Multipositional silica-coated silver nanoparticles for high-performance polymer solar cells.

We demonstrate high-performance polymer solar cells using the plasmonic effect of multipositional silica-coated silver nanoparticles. The location of the nanoparticles is critical for increasing light absorption and scattering via enhanced electric field distribution. The device incorporating nanoparticles between the hole transport layer and the active layer achieves a power conversion efficiency of 8.92% with an external quantum efficiency of 81.5%. These device efficiencies are the highest values reported to date for plasmonic polymer solar cells using metal nanoparticles.

Highly efficient polymer light-emitting diodes using graphene oxide as a hole transport layer.

We present an investigation of polymer light-emitting diodes (PLEDs) with a solution-processable graphene oxide (GO) interlayer. The GO layer with a wide band gap blocks electron transport from an emissive polymer to an ITO anode while reducing the exciton quenching between the GO and the active layer in place of poly(styrenesulfonate)-doped poly(3,4-ethylenedioxythiophene) (PEDOT:PSS). This GO interlayer maximizes hole-electron recombinations within the emissive layer, finally enhancing device performance and efficiency levels in PLEDs. It was found that the thickness of the GO layer is an important factor in device performance. PLEDs with a 4.3 nm thick GO interlayer are superior to both those with PEDOT:PSS layers as well as those with rGO, showing maximum luminance of 39 000 Cd/m(2), maximum luminous efficiencies of 19.1 Cd/A (at 6.8 V), and maximum power efficiency as high as 11.0 lm/W (at 4.4 V). This indicates that PLEDs with a GO layer show a 220% increase in their luminous efficiency and 280% increase in their power conversion efficiency compared to PLEDs with PEDOT:PSS.
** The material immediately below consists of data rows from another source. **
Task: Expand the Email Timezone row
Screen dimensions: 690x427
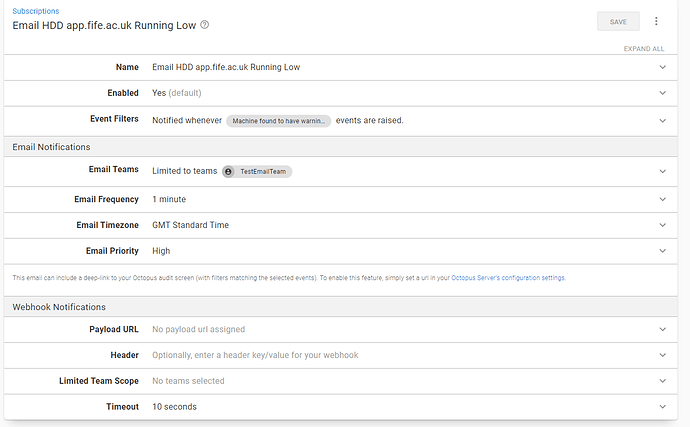Action: click(662, 225)
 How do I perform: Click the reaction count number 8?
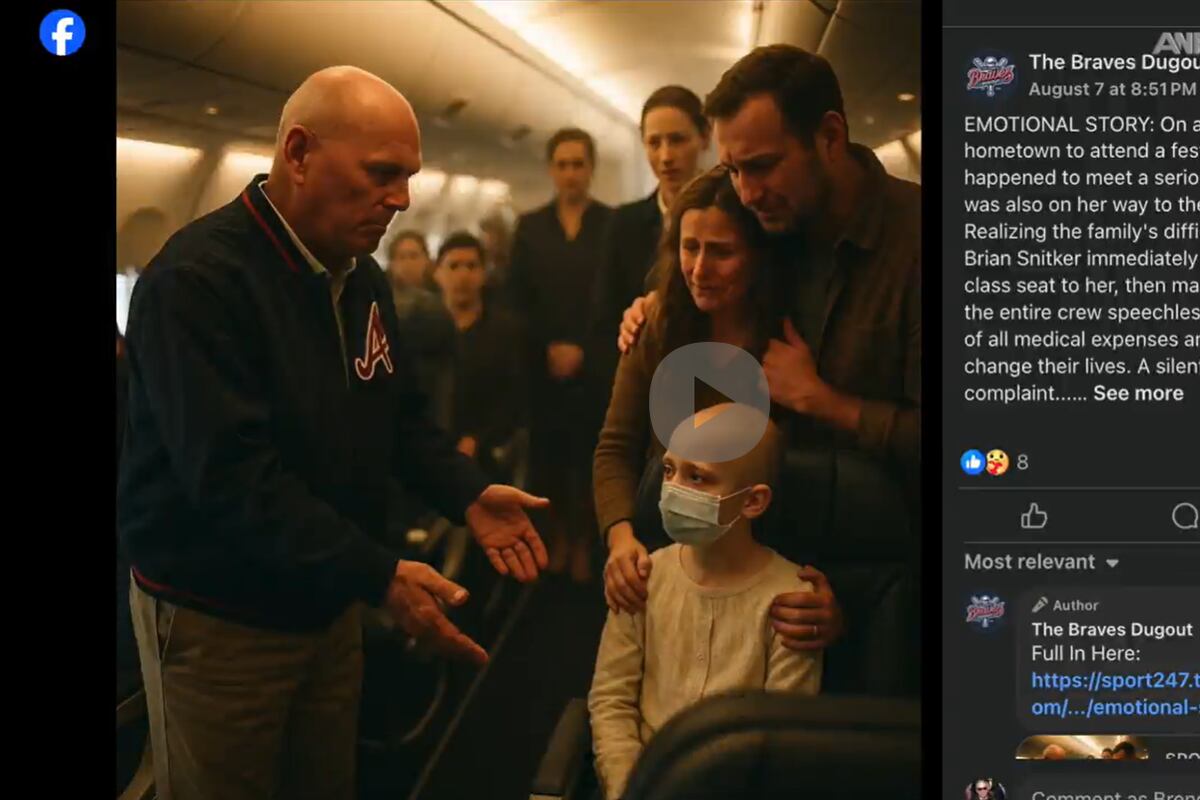click(1022, 462)
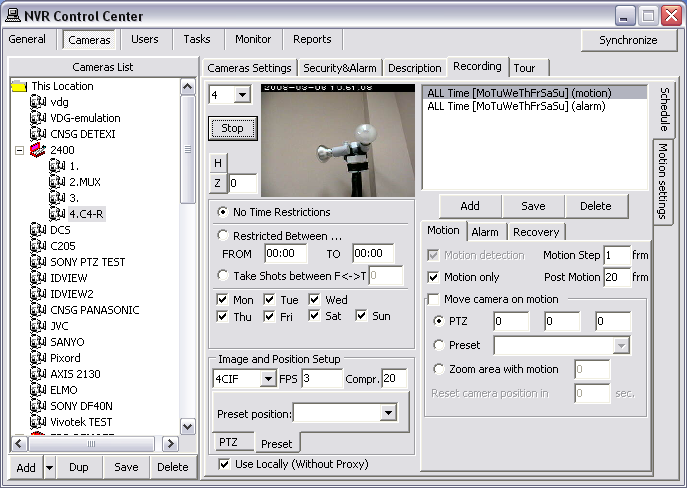Click the camera icon beside SONY PTZ TEST
Screen dimensions: 687x488
pyautogui.click(x=40, y=262)
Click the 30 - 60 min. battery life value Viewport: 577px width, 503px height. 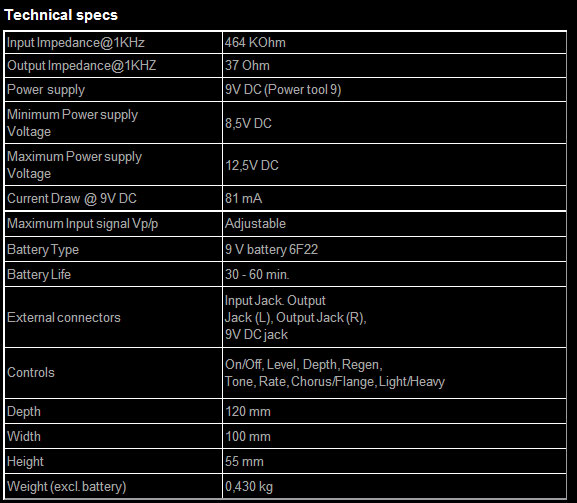257,274
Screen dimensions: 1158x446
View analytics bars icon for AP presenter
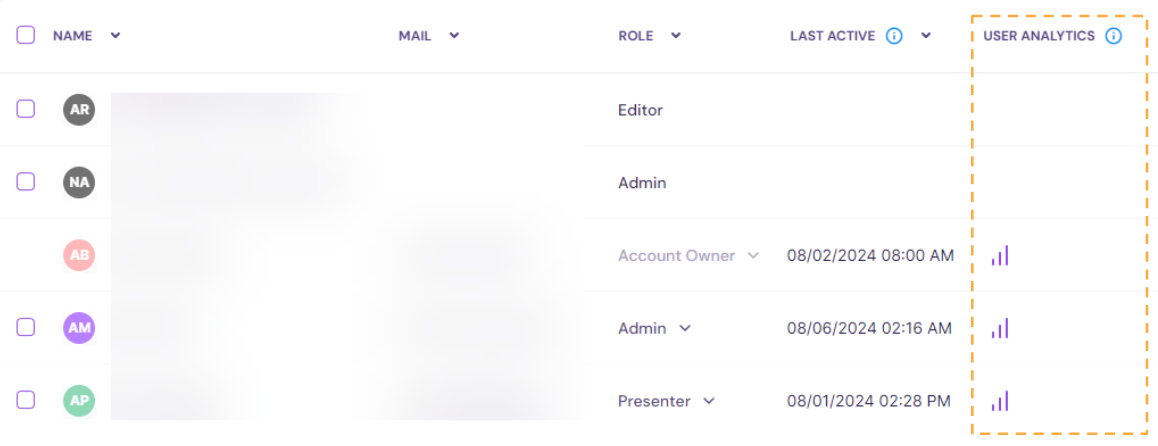click(x=999, y=401)
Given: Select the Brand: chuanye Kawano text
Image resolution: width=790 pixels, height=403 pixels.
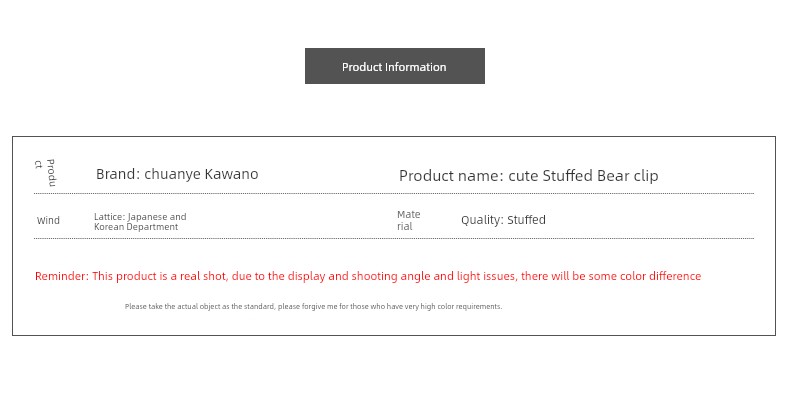Looking at the screenshot, I should click(x=177, y=174).
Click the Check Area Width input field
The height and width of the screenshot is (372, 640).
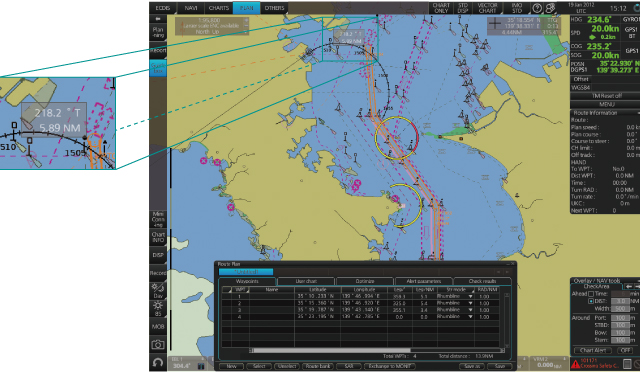(620, 309)
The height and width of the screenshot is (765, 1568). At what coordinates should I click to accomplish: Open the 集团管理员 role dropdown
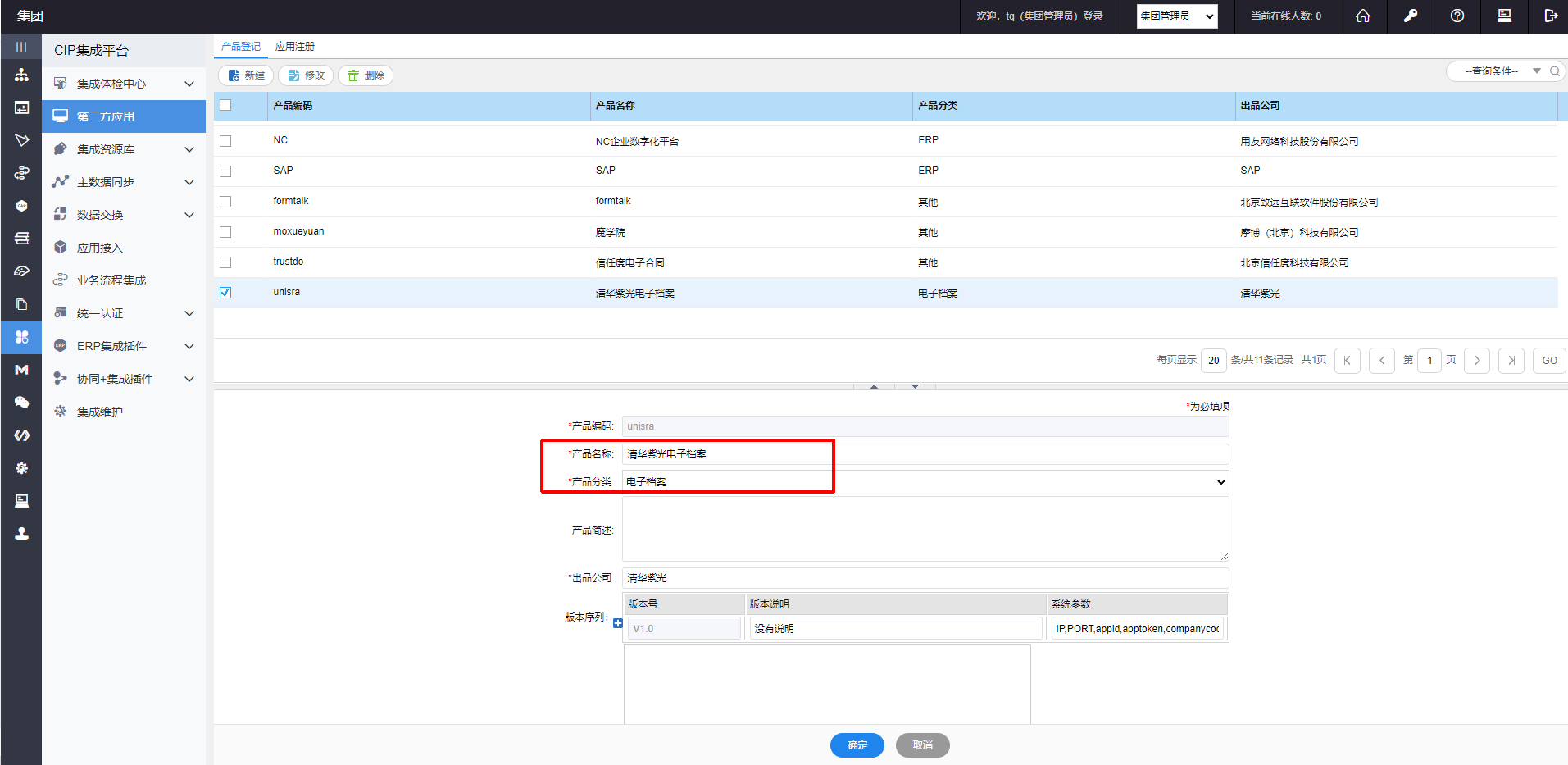tap(1176, 16)
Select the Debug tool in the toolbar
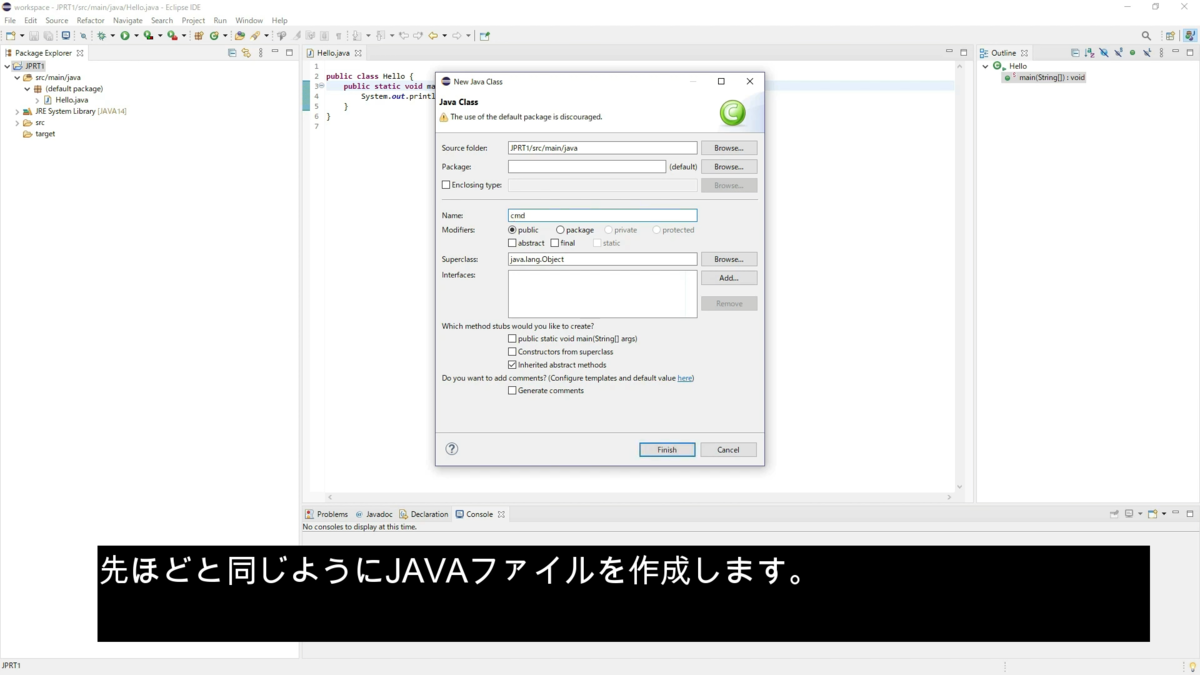 click(101, 36)
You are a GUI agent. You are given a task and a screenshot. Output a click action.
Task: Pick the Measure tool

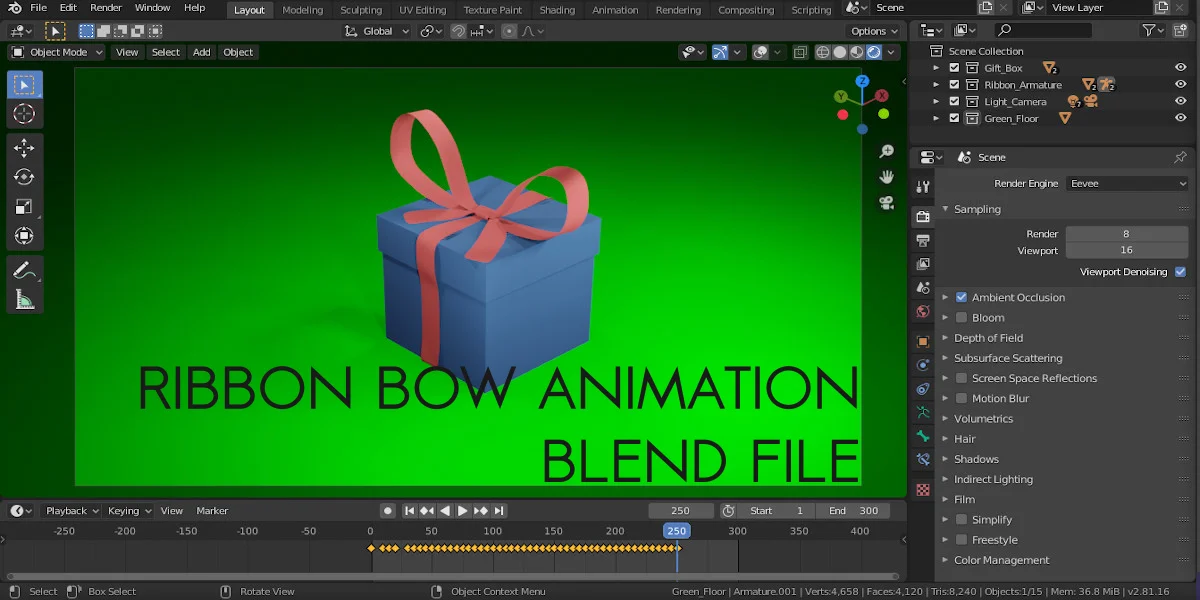(x=24, y=299)
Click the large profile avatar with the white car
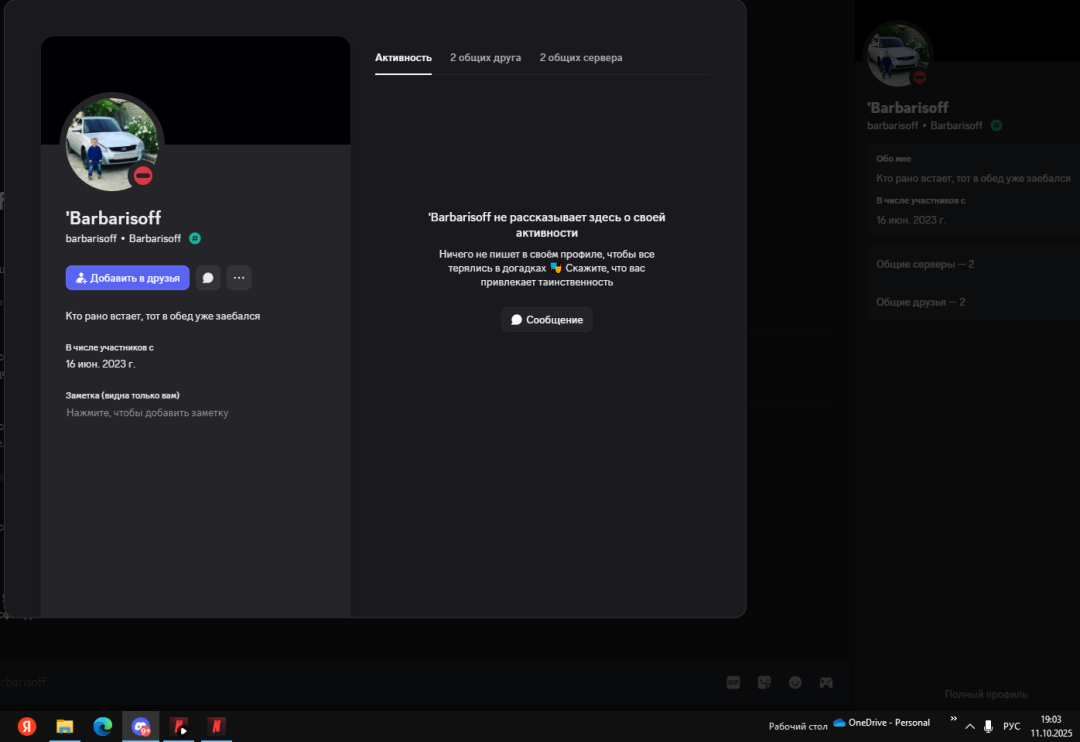Image resolution: width=1080 pixels, height=742 pixels. coord(111,144)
Multifunctional conjugated polymers with main-chain donors and side-chain acceptors for dye sensitized solar cells (DSSCs) and organic photovoltaic cells (OPVs).

A novel multifunctional conjugated polymer (RCP-1) composed of an electron-donating backbone (carbazole) and an electron-accepting side chain (cyanoacetic acid) connected through conjugated vinylene and terthiophene has been synthesized and tested as a photosensitizer in two major molecule-based solar cells, namely dye sensitized solar cells (DSSCs) and organic photovoltaic cells (OPVs). Promising initial results on overall power conversion efficiencies of 4.11% and 1.04% are obtained from the basic structure of DSSCs and OPVs based on RCP-1, respectively. The well-defined donor (D)-acceptor (A) structure of RCP-1 has made it possible, for the first time, to reach over 4% of power conversion efficiency in DSSCs with an organic polymer sensitizer and good operation stability.